Hagar represents the present Jerusalem, under Judaism, without Christ, under bondage to the Law, coming from Mount Sinai in Arabia where the Law was given and thus outside the land of promise.
Sarah represents the Jerusalem from above, God's grace in fulfillment of his promise to her. Those who belong to the spiritual Jerusalem do so because of God's grace and promise in Christ, not because of nationality or law. Isaiah 54:1 reinforces the idea that the descendants of Sarah (desolate) would ultimately be greater than the one who gave birth naturally (Hagar).
Verses 28-31: Like Isaac, Christians are children of the promise, not law (and they receive the promise through faith).
It is not surprising, then, that the Judaizers (who are in a sense the descendants of the bondwoman, Hagar, whose son Ishmael persecuted Isaac, the son of promise) should persecute Christians (sons of the free woman, Sarah) in the same way.

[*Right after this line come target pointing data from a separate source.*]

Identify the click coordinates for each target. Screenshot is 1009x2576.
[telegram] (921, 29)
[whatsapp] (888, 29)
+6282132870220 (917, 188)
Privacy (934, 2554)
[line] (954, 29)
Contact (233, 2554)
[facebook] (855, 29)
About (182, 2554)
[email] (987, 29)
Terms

In Genesis we know that Sarah cast out Hagar and her son when this happened. Paul says that in the same way they should cast out any attempt to displace them as well as any doctrine or person that tries to rid them of their position as free men and sons of promise. He repeats this in verse 31.
- From the very beginning God promised that the spiritual blessings of righteousness, Holy Spirit, sonship and freedom would be given through His son Jesus Christ. There is no other religion or philosophy mentioned.
- These blessings were available to all who would be united to Christ by faith (expressed through repentance and baptism).
- The Law was introduced in history in order to mitigate the evil of sin and prepare man for the coming of Christ. It did not have the power to confer any blessings.
- Anyone who attempted to gain these blessings through some form of law keeping would fail, anyone who taught this should be rejected and would ultimately be cursed.